Exercise set »
1. Do statements (a), (b) and (c) agree with the post on reading code below? For each, answer yes or no and quote the words of the post that decide it.
(a) The writer accepts that programmers spend more time reading code than writing it.
(b) The writer's main reason for avoiding "expert witness" gigs is that the work centered on reading code.
(c) One side of the imagined matchup is code generated by Rational Rose.
2. Can you extend the post on reading code below, picking up right after its final sentence?

(Text block Opens)

So, I wonder which is harder to understand?

In one corner: A million lines of code from a CMM Level 4 organization generated by Rational Rose.

In the other corner: A million lines of code vibe-generated by four levels of agents.

LET'S GET READY TO RUMBLE!!! .... Ding!

Hearing about developers becoming exhausted by reading the output of LLMs has me wondering if it's exposed the fallacy of that whole "programmers spend more time reading code than writing it" trope.

No, they don't. And they never have.

Oh, sure, developers spend a lot more time "seeing" code than writing it. I'll give you that. Kind of in the same way that someone looking out the window while riding on a train is going to see far more gardens than they'll personally ever plant.

Sometime people ask me why I don't want to do any more "expert witness" gigs. The main reason is that it was entirely focused on reading code. Actually *reading* code that I didn't write and trying to understand what it was doing. It was exhausting as all hell. No. I don't need that kind of day-to-day stress.

(Text block Closes)
(Recorded information Opens)

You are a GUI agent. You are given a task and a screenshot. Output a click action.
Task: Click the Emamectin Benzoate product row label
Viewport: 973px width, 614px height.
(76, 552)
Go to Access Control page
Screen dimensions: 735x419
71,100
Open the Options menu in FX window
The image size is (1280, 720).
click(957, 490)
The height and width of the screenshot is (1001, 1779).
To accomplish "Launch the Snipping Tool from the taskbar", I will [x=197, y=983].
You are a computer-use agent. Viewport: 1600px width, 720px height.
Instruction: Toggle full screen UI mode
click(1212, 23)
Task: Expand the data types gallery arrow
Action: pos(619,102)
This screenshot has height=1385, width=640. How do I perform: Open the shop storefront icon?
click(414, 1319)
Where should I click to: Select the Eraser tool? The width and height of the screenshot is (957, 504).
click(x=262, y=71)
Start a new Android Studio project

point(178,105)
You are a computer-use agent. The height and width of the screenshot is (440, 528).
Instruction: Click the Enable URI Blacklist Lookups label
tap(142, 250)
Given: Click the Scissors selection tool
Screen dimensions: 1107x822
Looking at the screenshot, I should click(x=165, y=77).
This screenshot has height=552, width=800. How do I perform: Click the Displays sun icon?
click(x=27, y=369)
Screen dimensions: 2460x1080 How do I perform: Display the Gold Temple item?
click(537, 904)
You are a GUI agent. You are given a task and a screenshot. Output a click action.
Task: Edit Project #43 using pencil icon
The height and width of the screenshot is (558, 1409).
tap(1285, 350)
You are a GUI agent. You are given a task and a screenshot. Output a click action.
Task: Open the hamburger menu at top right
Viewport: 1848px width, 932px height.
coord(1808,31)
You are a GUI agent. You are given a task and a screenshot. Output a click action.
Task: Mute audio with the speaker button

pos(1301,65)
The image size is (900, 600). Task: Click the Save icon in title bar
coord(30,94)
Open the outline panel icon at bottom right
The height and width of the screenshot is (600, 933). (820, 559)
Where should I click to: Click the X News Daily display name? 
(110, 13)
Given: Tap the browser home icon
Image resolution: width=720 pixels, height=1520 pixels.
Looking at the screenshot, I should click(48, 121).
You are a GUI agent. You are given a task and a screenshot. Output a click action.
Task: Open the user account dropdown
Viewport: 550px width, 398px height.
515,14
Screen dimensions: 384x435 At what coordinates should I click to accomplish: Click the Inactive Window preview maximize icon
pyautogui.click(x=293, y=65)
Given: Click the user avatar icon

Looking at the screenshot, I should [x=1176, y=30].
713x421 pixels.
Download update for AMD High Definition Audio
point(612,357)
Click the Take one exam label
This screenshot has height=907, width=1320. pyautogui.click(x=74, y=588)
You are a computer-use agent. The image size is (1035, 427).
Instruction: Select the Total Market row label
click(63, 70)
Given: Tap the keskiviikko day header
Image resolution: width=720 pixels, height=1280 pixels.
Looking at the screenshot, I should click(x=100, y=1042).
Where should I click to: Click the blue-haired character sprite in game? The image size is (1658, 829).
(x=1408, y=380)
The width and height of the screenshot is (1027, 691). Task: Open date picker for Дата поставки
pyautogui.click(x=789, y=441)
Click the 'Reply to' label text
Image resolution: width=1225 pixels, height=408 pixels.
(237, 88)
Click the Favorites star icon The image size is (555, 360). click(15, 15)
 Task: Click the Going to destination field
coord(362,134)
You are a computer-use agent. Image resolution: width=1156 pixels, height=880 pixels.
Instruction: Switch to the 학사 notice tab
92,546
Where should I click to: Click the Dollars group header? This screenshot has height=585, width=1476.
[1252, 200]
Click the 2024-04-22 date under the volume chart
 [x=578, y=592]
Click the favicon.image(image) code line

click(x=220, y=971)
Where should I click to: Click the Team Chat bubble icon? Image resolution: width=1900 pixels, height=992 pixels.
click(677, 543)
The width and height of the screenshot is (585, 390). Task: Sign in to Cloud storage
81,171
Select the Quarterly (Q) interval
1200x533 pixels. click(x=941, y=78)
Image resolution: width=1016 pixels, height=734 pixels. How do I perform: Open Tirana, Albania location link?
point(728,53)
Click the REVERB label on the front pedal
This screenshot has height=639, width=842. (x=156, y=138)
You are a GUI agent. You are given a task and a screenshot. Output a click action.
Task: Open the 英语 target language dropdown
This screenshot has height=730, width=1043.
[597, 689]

(Recorded information Closes)

Numbered responses »
1.
(a) No: "No, they don't. And they never have."
(b) Yes: "The main reason is that it was entirely focused on reading code."
(c) Yes: "A million lines of code from a CMM Level 4 organization generated by Rational Rose."

2.
This seems interesting and relevant to my exhaustion comment.

Source: https://jenniferplusplus.com/what-is-a-token/

If I install a third party package on a project, I'm probably not going to look at its code at all. Similarly, for a coworker, I'm probably not going to look all that closely at their code either.

In both situations, I'm starting from a place of "trust" which is very different than starting from a place of "suspicion."

In any case, having to keep an eagle-eye on everything all of the time doesn't seem very enjoyable to me.

@dabeaz in my recent experience, we do read a lot of code, based on all the cross reviews we do. This allows us to build that trust (or lack thereof) more rapidly.